Mopho (Baratos Afins, 2000)



                   O quarteto de Arapiraca/AL surgiu para o público brasileiro em 1999, contudo já eram figurinhas fáceis nas noites de Maceió. Foi com a vinda para São Paulo/SP que o Mopho conquistou maior exposição e conseguiu chegar ao primeiro disco.

               O que mais chamava a atenção para a banda neste primeiro disco são suas referências. Ecos do rock psicodélico reverberavam no órgão de Leonardo, os riffs da guitarra de João Paulo remetiam ao hard rock/heavy dos anos 70, os vocais lembravam momentos pesados do rock brasileiro e era comum que todos os textos que apresentavam o Mopho também citassem Mutantes, Som Nosso de Cada Dia e bandas da psicodelia nordestina.

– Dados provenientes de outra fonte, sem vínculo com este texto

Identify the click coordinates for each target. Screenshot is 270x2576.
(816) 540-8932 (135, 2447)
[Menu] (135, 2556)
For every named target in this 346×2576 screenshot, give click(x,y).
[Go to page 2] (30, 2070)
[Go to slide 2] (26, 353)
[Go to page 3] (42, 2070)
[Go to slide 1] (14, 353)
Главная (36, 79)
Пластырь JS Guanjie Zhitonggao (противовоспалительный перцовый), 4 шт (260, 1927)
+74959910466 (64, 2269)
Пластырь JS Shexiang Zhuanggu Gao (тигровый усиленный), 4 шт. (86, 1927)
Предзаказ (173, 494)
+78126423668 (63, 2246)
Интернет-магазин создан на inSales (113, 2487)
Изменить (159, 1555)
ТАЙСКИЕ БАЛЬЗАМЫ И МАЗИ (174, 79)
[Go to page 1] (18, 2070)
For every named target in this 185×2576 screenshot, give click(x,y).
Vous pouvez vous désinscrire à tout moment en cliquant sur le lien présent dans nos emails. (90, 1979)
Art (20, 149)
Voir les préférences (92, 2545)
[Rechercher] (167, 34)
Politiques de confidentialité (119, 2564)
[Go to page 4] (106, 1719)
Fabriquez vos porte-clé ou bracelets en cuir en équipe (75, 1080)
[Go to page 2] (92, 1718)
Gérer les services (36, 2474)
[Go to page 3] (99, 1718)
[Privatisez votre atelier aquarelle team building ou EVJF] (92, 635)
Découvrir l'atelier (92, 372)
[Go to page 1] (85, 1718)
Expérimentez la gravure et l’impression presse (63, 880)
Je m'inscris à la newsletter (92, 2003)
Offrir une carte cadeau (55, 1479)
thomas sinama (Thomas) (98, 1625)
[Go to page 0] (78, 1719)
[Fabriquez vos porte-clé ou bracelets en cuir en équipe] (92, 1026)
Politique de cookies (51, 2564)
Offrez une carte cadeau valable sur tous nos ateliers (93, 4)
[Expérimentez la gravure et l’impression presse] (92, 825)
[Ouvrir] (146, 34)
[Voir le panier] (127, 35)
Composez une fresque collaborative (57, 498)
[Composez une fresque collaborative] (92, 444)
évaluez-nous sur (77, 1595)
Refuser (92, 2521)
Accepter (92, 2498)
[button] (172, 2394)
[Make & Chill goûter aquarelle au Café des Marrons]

             O álbum sem título abre com a excelente "Nada vai mudar", canção que arrebatava qualquer ouvinte e sintetizava bem o conteúdo do disco, pop e bem construída, letra melancólica, mas nem por isso triste, se encerra com uma citação à "Panis et circensis". A sequência com "Geladeira" abre outro leque de referências, desta vez sessentistas inglesa e seu braço nacional desenvolvido na Jovem Guarda.


Bizz, edição 176, março de 2000
             Em "Não mande flores" há uma bela letra sobre (des)amor e um arranjo caprichado. Entretanto, este cometeu um detalhe que prejudicou a beleza da canção, uma citação incidental à "Kashmir", do Led Zeppelin, no meio do solo. A falta de créditos trouxe questionamentos sobre a homenagem do Mopho a uma de suas grandes influências. "Ela me deu um beijo" surge como um tombo progressivo-psicodélico, momento hard que te leva às imagens raras do Festival Banana Progressiva, de 1975, o mesmo vale para as também boas "Mosca sobre a cabeça" e "Uma leitura mineral incrível" - os títulos já mostram para o que vieram. Esta última surge novamente em versão acústica no bônus escondido no final da última faixa, "Vamos curtir um barato (meu bem)".

              A vinda do Mopho para a capital paulista tinha uma razão, a assinatura de um contrato para o lançamento do disco. Tal contrato não aconteceu, mas uma visita à loja Baratos Afins levou o quarteto aos ouvidos de Luiz Calanca. O contato deu certo e hoje é difícil não relacionar o primeiro disco do Mopho com uma das principais gravadoras independentes do Brasil. O disco foi gravado num estúdio de Maceió/AL com poucas 100 horas entre gravação e mixagem.

             Em São Paulo receberam elogios do maestro Rogério Duprat (1932-2006)) e do guitarrista Lanny Gordin, este chegou a participar de apresentações do Mopho, numa época em que Lanny ainda amargurava o fim de um ostracismo de mais de dez anos. Um dos encontros entre os alagoanos e o guitarrista dos melhores discos dos tropicalistas aconteceu no palco do programa Turma da Cultura, exibido pela TV Cultura. Na ocasião a guitarra verde de Lanny, um dos poucos instrumentos que lhe sobrara, casou bem com o rock psicodélico do Mopho.

              O álbum foi saudado como um dos melhores lançamentos de 2000, e botou o Mopho no mapa das tão raras bandas psicodélicas brasileiras. Em 2013 foi relançado em vinil, numa tiragem limitada e com projeto gráfico caprichado.